*** RECORDS PROVIDED ***
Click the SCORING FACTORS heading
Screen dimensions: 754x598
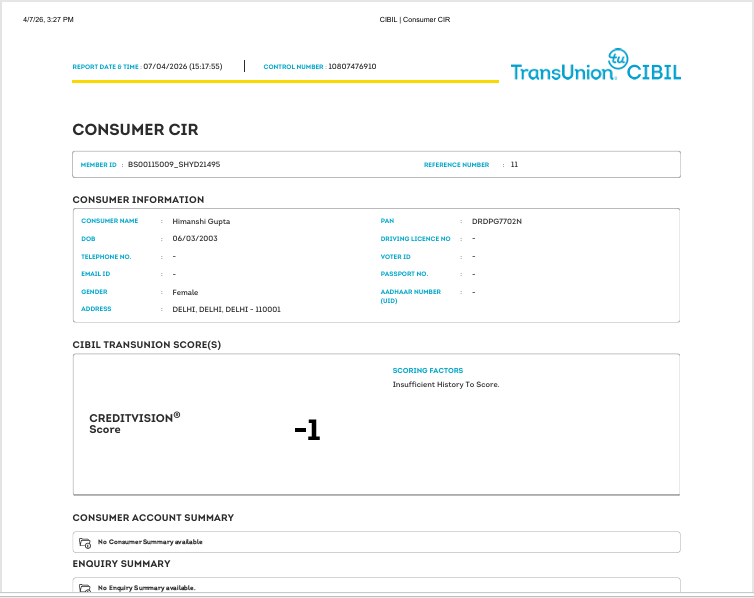[427, 371]
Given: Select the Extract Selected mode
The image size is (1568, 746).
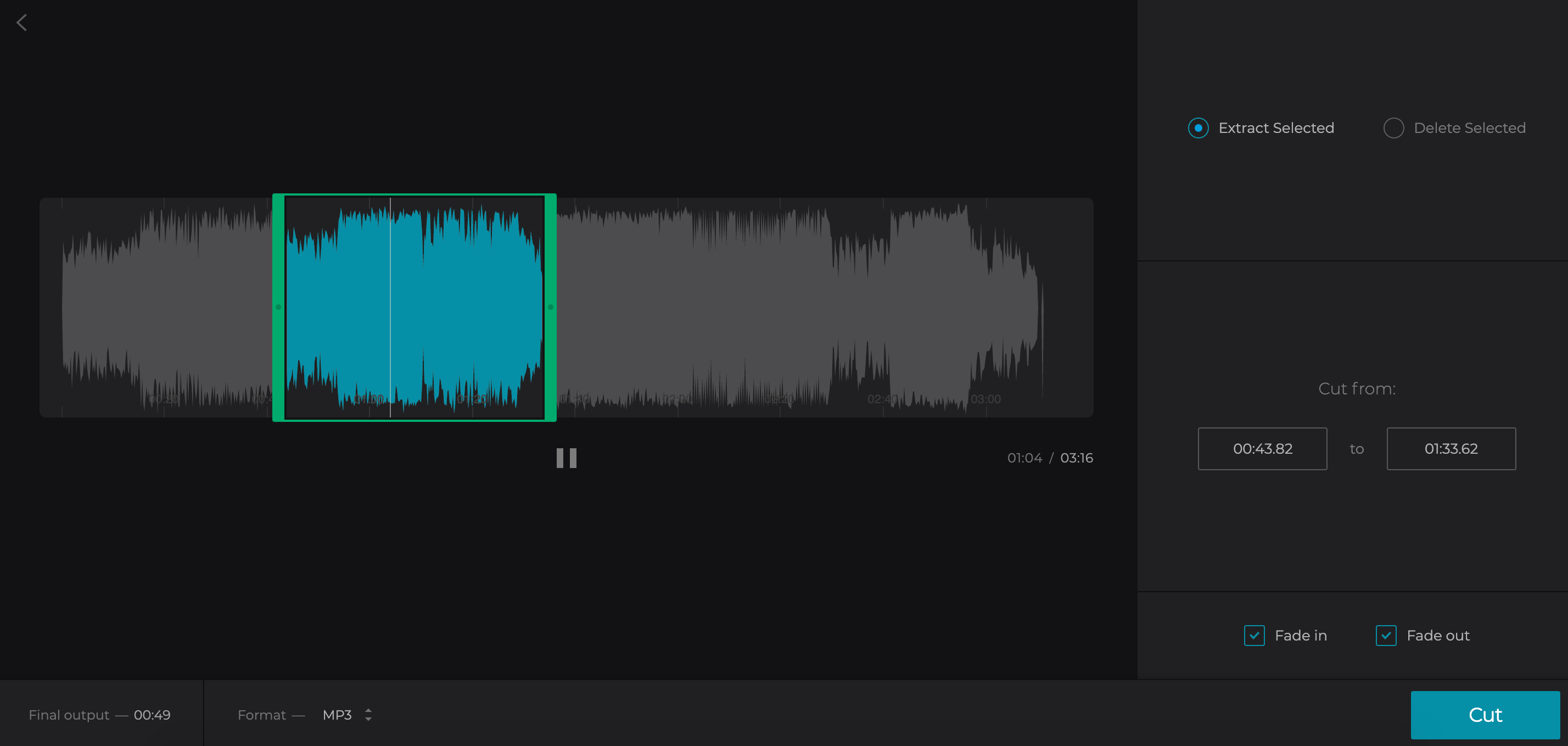Looking at the screenshot, I should point(1198,128).
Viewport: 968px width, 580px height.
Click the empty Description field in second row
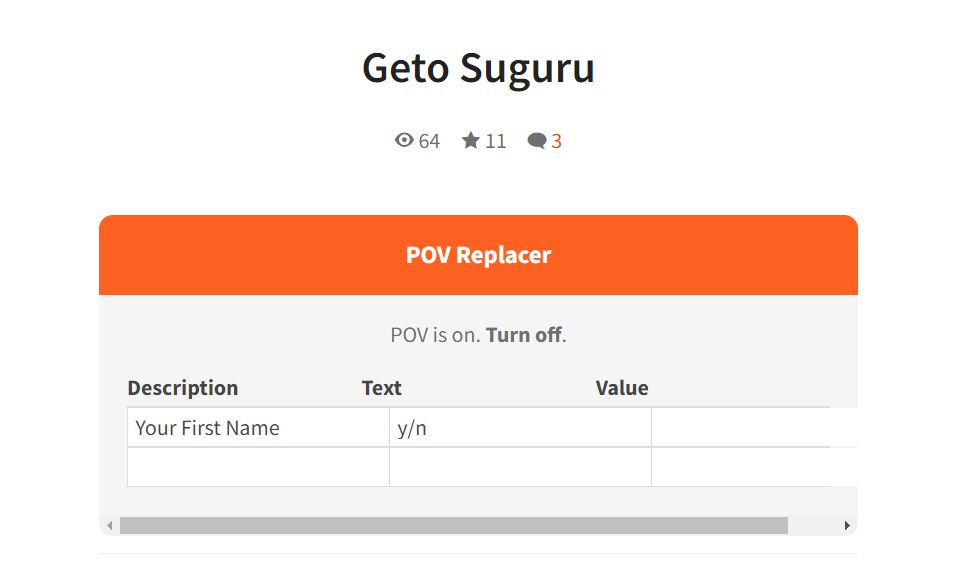coord(258,467)
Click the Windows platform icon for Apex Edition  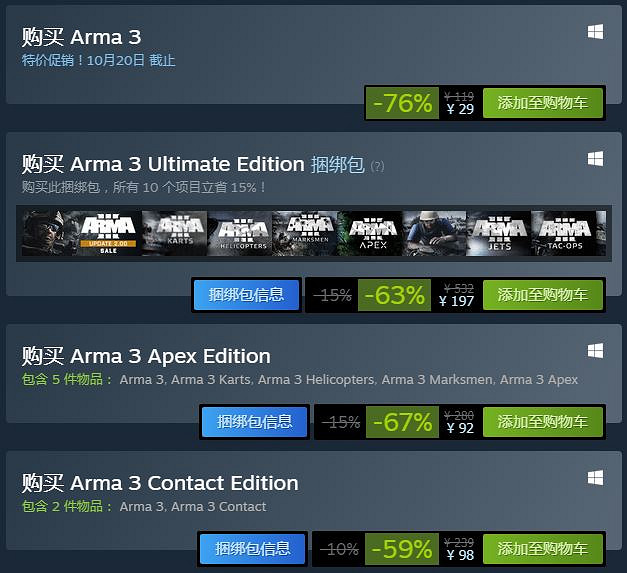click(x=595, y=351)
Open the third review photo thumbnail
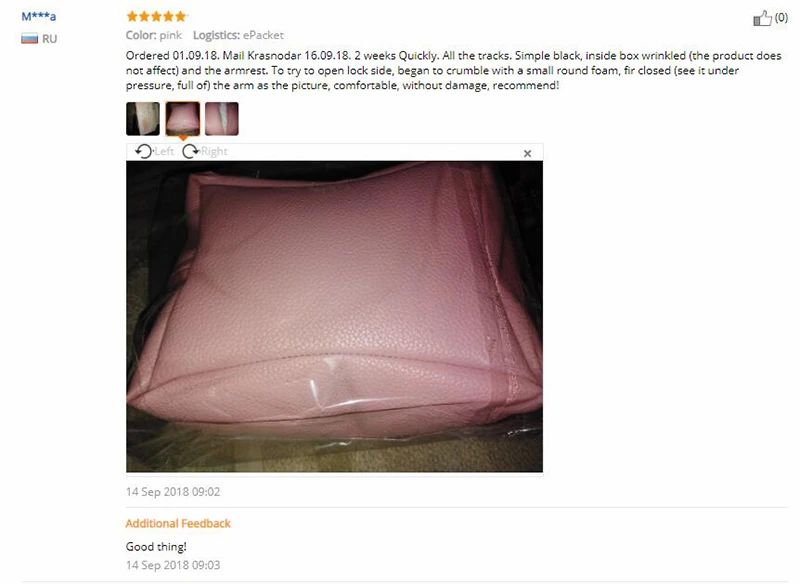 tap(222, 119)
***
_AIM OF THE TASK:_ Could you swap "Description" for "Notes" in the lines between the one holding "Given: Select the Extract Selected mode" and the one holding "coord(258,467)", inclusive, and write out only those lines with nothing else changed, leaving the pictures out?

_ANSWER IN FULL:_
Given: Select the Extract Selected mode
The image size is (1568, 746).
Looking at the screenshot, I should point(1198,128).
Viewport: 968px width, 580px height.
Click the empty Notes field in second row
coord(258,467)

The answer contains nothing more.